Among the more scandalous accusations Philip Marshall made against his father was that Astor slept on a dirty couch in a shabby nightgown to get away from the cold in the bedroom of her Park Avenue residence in New York City.

His father “has enriched himself at the expense of my grandmother,” Philip wrote in his complaint, while Astor was denied physical comforts and precautions and survived on a diet of pureed peas and oatmeal.

De la Renta, former Secretary of State Henry Kissinger and David Rockefeller – also a longtime summer resident of Mount Desert – each filed court affidavits last year in support of Philip Marshall’s concerns about his grandmother.

But despite the tabloid fodder that has dominated recent media reports about Astor, local residents have chosen to reflect on the memories they have of their famous seasonal neighbor. Astor, who suffered from Alzheimer’s disease, had not been to Maine for several years as her health had declined.

“She was an icon and a legend in town,” Rick Savage, a former local selectman, said Monday. “She will be missed.”

Savage runs a charter boat service and often took Astor and her friends out for picnics on the water. They would find an island, set anchor, row ashore and for lunch would cook lobsters in a pot set on an open fire.

“I didn’t call her Brooke,” Savage said. “I called her Mrs. Astor. But she knew me and my family.”

Astor understood that there needed to be a vibrant, year-round community life in Northeast Harbor in order for the summer elite to have a place to come to, Savage said, which prompted her to give money to programs at the library and the local elementary school. She was sincere in her interest in local people, he said, but knew it was up to local people to determine how to run the town.

“She made a positive impact on our community,” Savage said. “She respected what we stood for and supported it.”

Johnson, the former housekeeper, said she remembers being the only staff member on duty at Cove End one summer day when Astor decided to return to New York City to pick up one of her beloved dogs from the veterinarian’s office.

She told Johnson to find her a jet.

“She wanted to fly to New York that morning,” Johnson said. “I used every resource I had, but I found one.”

Astor flew to New York, Johnson said, and went straight from the airport to retrieve the dog from the vet. She then returned to the airport and flew back to Mount Desert Island that night.

Though Astor had high standards and expectations, Johnson said, she also was rewarding. She occasionally threw cocktail parties for local contractors and business owners whose services she used and was known from time to time for making her employees her guests by taking them out for lunch or dinner, Johnson said.

“She’d take us out to the Jordan Pond House,” Johnson said. “She was very giving. She wanted to make sure she gave to the staff.”

Astor would change wardrobes upon arriving in Maine, switching from her city attire to her “country” garb, according to Johnson.

But there was no mistaking who she was as she walked down the street to the local post office with her two small dogs.

“She shopped at every store in town,” Johnson said. “She’d go into a store and say, ‘Do you know who I am? I’m Mrs. Astor.'”

Brooke Astor was born March 30, 1902, in Portsmouth, N.H. She inherited the family wealth when her third and final husband, Vincent Astor, died in 1959.

Vincent Astor was the great-great-grandson of John Jacob Astor, a native German who made a fortune in the late 1700s in the American fur trade and in real estate. John Jacob Astor is said to have been the first millionaire in the United States.

The Associated Press contributed to this report.

Correction: Because of a production error in some editions, part of the article on the death of Brooke Astor that appeared on Page B6 in Tuesday’s paper was illegible. Here is the segment in its entirety:
Last fall, she was required to cede Cove End back to her husband as part of a court-ordered settlement that made Annette de la Renta, wife of fashion designer Oscar de la Renta, and the bank JP Morgan Chase guardians of Astor’s well-being and finances.
As part of the settlement, Anthony and Charlene Marshall were ordered to return paintings, family silver, jewelry and a 10-carat diamond ring they had given themselves from Astor’s estate, according to New York media reports.

What the task requires:
Please state where Brooke Astor was born, according to the article. The items that come next are material separate from the article.

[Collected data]
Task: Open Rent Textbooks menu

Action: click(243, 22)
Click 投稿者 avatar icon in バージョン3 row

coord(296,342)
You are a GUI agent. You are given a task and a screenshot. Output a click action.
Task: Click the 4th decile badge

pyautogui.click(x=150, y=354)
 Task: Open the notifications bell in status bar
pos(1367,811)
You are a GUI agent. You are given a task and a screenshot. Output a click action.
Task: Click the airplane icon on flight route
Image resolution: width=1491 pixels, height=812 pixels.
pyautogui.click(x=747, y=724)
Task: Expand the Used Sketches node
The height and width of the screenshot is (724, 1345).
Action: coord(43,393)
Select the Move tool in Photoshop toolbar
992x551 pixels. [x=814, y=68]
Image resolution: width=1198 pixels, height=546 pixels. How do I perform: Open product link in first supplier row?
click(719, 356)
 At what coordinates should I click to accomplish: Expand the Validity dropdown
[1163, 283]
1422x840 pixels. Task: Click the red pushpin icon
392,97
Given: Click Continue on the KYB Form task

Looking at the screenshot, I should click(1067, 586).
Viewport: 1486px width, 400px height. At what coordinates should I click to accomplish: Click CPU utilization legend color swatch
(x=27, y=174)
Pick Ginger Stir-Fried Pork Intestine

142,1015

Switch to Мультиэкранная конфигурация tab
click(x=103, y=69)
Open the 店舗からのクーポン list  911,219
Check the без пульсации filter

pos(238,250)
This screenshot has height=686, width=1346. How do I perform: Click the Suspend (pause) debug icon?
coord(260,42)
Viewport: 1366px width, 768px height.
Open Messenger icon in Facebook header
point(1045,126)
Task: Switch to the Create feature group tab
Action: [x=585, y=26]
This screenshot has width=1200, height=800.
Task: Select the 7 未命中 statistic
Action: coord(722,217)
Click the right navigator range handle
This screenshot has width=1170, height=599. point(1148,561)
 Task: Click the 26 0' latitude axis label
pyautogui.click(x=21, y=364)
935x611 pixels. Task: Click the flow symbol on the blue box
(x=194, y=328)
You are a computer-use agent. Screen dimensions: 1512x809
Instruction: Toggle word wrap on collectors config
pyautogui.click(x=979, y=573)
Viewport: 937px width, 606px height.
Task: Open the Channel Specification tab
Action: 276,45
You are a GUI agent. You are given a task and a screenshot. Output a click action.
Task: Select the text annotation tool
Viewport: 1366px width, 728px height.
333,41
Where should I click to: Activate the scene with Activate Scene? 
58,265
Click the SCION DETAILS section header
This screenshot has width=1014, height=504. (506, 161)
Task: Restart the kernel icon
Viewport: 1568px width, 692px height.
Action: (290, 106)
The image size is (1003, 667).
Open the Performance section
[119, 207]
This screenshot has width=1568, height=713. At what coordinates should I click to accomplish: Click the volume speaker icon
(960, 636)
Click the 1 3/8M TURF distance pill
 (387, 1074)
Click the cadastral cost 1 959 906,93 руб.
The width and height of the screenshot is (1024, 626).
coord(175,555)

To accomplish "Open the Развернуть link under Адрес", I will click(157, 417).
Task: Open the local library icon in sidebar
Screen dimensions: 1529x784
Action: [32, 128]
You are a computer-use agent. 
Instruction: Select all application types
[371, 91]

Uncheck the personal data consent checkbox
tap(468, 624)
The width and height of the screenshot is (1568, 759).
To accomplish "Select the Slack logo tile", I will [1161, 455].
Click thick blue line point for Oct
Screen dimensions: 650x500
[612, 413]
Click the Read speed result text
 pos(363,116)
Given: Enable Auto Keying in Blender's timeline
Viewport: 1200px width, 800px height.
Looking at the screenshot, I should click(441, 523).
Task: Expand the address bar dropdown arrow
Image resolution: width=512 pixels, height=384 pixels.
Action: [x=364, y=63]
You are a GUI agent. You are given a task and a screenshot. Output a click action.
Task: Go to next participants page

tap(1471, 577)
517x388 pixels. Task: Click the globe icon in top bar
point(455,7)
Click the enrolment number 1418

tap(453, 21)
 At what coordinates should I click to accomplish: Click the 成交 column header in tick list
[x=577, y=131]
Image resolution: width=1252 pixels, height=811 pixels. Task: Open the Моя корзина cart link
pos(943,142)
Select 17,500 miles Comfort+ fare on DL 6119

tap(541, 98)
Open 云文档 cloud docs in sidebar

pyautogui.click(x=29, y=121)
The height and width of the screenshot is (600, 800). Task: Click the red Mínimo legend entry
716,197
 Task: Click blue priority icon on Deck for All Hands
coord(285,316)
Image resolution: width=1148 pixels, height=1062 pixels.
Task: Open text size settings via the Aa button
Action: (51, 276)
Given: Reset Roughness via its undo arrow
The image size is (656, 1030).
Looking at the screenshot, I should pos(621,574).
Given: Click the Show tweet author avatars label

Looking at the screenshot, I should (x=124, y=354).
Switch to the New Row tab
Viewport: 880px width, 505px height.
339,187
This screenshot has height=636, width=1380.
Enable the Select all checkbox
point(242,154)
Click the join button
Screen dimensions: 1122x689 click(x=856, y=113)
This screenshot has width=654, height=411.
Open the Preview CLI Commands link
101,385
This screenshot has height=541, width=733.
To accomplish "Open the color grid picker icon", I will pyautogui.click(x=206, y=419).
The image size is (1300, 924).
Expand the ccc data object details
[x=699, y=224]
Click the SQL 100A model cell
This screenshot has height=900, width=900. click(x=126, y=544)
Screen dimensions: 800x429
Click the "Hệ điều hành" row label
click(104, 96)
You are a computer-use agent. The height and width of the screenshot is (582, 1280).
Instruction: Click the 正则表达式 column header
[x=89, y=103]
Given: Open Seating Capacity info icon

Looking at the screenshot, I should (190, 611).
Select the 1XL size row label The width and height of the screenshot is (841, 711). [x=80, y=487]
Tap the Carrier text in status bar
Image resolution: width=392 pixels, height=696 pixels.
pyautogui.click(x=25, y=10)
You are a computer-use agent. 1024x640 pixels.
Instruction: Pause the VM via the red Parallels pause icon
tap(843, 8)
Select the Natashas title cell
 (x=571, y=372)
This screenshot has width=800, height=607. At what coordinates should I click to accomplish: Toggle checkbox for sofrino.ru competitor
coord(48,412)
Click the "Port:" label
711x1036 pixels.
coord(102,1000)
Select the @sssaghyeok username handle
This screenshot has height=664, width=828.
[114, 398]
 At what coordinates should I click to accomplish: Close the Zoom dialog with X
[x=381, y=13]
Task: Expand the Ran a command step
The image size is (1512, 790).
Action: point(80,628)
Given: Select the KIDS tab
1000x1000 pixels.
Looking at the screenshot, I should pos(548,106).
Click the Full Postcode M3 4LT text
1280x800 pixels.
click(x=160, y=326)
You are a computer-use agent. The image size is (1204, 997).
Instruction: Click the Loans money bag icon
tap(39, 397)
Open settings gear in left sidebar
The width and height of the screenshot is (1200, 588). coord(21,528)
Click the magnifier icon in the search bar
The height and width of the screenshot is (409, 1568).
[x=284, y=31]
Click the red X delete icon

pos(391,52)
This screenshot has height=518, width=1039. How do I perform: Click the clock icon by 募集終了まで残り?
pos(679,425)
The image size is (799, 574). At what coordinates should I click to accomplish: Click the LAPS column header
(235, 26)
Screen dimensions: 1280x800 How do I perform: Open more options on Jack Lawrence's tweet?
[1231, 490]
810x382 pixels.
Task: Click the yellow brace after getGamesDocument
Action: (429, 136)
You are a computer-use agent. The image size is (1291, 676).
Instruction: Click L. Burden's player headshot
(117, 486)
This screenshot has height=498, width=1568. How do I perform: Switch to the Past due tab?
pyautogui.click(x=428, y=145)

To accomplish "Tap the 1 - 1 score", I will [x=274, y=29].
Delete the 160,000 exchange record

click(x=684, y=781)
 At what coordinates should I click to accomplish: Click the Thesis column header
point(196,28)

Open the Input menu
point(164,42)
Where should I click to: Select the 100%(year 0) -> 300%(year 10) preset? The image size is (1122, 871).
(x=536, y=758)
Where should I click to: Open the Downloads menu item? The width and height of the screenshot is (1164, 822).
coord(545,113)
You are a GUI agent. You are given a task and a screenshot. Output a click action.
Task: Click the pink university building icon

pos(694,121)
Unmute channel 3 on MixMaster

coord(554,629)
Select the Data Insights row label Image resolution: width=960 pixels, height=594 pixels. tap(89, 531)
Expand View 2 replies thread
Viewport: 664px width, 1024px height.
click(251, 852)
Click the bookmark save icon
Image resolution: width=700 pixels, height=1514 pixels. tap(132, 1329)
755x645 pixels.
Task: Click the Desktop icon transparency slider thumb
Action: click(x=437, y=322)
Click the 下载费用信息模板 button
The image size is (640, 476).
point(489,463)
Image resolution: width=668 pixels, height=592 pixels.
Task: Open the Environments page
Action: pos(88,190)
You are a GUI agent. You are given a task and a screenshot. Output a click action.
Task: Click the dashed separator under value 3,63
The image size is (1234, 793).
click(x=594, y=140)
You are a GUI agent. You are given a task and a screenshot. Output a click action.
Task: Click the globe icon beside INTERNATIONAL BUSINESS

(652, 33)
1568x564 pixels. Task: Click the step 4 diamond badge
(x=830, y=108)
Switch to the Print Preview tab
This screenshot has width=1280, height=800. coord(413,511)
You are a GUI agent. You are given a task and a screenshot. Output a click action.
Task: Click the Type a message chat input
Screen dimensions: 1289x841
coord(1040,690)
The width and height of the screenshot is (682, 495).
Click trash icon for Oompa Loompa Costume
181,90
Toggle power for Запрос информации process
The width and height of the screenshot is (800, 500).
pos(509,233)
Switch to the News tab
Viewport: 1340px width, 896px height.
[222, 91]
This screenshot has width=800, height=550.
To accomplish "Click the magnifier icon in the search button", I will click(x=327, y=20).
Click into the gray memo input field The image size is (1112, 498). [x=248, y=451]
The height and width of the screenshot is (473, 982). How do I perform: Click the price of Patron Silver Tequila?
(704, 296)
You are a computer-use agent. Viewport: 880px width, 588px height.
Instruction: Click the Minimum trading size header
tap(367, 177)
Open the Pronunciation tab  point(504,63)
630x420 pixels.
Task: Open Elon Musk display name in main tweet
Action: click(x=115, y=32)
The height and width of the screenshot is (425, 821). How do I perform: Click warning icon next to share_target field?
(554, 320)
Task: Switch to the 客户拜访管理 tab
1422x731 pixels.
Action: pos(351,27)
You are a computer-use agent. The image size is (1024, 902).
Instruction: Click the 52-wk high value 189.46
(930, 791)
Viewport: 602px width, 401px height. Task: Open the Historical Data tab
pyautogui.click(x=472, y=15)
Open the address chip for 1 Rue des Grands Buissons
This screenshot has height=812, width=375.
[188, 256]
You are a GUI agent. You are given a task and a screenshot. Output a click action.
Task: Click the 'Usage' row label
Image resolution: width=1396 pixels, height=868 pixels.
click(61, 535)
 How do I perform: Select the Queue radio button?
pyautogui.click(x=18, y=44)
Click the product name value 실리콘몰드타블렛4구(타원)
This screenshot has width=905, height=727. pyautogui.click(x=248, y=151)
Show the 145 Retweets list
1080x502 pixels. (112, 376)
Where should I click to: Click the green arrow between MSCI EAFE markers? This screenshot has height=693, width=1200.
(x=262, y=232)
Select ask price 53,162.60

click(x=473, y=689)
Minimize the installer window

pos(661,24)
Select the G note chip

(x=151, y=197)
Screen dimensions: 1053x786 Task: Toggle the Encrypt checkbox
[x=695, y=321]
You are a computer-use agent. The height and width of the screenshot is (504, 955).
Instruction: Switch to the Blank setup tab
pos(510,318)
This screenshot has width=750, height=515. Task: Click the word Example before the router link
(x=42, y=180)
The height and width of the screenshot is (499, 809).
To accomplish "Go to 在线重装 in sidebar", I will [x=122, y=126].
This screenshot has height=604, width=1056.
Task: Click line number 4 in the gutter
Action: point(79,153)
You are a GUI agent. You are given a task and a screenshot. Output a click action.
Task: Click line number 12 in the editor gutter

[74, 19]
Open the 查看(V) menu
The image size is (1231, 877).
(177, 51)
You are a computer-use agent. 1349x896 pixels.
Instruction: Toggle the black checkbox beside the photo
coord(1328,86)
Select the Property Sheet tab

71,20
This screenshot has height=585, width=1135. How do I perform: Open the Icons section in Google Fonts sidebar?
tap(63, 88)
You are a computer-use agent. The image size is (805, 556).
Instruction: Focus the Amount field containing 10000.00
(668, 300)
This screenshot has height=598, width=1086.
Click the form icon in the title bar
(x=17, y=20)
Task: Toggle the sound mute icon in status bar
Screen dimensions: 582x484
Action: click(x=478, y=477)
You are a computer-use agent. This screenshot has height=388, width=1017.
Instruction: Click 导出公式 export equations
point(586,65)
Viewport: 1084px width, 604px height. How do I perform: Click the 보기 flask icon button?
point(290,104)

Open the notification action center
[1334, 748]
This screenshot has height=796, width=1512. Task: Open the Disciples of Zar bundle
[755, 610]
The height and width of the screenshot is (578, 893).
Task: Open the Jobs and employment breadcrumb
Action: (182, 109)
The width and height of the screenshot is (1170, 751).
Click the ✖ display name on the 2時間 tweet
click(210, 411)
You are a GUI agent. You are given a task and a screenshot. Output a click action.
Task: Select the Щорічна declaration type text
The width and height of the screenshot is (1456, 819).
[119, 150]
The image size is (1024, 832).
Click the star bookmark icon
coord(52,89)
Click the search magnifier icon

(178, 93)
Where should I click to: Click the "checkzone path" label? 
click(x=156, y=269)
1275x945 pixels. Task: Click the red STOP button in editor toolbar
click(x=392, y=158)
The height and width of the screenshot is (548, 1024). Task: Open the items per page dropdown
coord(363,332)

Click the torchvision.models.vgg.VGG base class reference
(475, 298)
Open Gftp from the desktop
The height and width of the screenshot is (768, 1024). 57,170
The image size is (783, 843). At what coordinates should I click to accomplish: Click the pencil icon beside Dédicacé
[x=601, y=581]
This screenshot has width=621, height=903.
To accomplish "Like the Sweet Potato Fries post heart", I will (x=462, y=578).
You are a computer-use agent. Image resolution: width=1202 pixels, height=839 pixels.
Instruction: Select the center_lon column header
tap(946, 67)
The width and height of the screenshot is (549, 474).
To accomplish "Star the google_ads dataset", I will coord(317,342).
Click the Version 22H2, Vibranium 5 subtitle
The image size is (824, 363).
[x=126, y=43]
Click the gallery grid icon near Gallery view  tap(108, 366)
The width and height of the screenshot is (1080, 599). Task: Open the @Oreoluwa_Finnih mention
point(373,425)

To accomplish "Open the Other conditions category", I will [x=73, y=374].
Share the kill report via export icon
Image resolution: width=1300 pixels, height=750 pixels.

Solution for this exercise:
Portsmouth, N.H.